As discussed above, the applicable law will vary depending on which conflict of law rules an arbitral tribunal selects. Such an approach may yield unsatisfactory results for the arbitration community. As a result, a doctrine known as 'direct choice' was formulated based on rules of arbitral institutions and international arbitration practice. Under this doctrine, an international arbitral tribunal, unlike a national judge or court, is not bound to follow the conflict of law rules of the seat of arbitration or otherwise. This is based on the notion that an international arbitral tribunal has no lex fori (ie, the law of the country in which an action is brought). Thus, under the direct choice doctrine, an arbitral tribunal can choose the law that it deems most suitable given the facts of the case at hand.

Comment

In determining the applicable law, an arbitral tribunal must first determine the criteria or principle that it should apply to do so. Notably, there is no universally applicable rule or system for completing this task.

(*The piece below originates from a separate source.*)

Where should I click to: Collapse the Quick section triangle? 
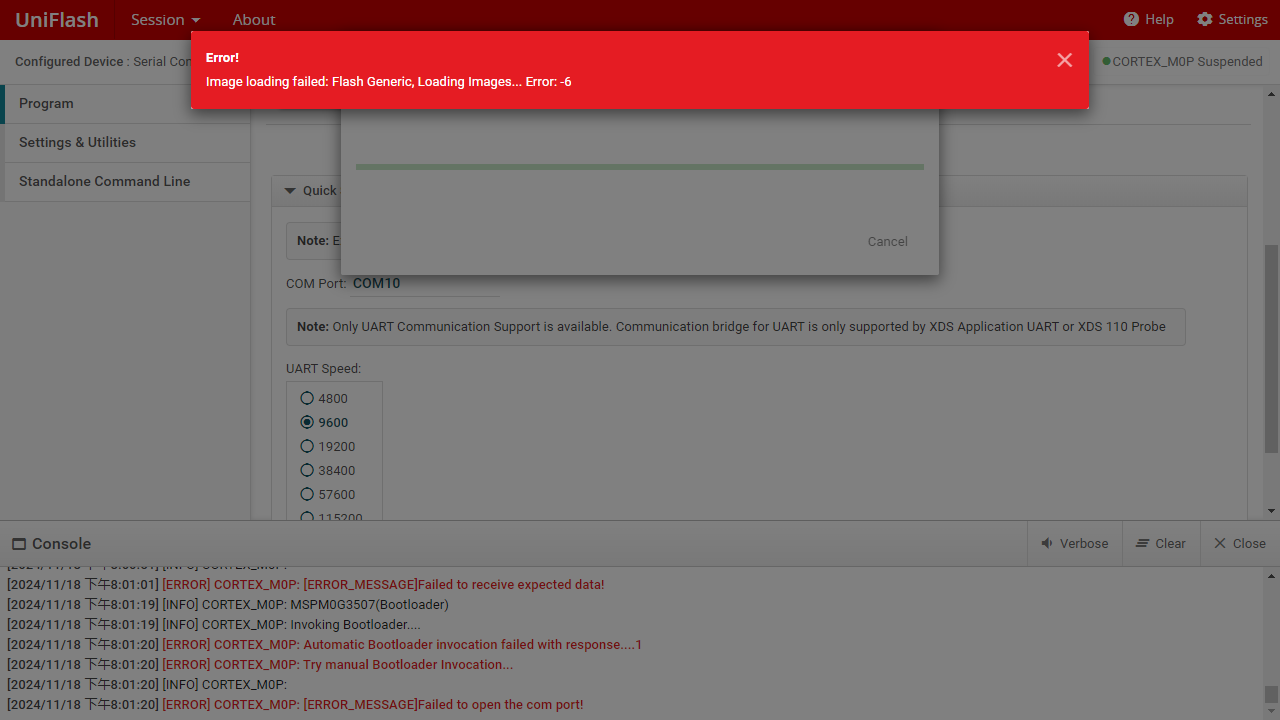(290, 190)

In reaching a decision, an arbitral tribunal may select any system or rule of law on which the parties would have agreed had such a choice been made. Alternatively, it can apply the 'most closely connected' theory instead of relying on the parties' implied intention. In adopting the process, an arbitral tribunal may apply the conflict of law rules of the seat or may simply adopt a procedure devoid of the influence of any national law system.

If an arbitral tribunal can be assigned the duty of adjudicating a dispute, it can arguably also be trusted to determine the applicable law. However, parties should be mindful of agreeing the applicable law when concluding a contract. If for some reason the parties' choice of law is not expressed in their contract, they may choose to do so by a later agreement when referring a dispute to arbitration.

Universal rules should be introduced for determining the applicable law, similar to the United Nations Commission on International Trade Law Model Law or the rules regarding the taking of evidence during arbitral proceedings or the independence and impartiality of arbitrators.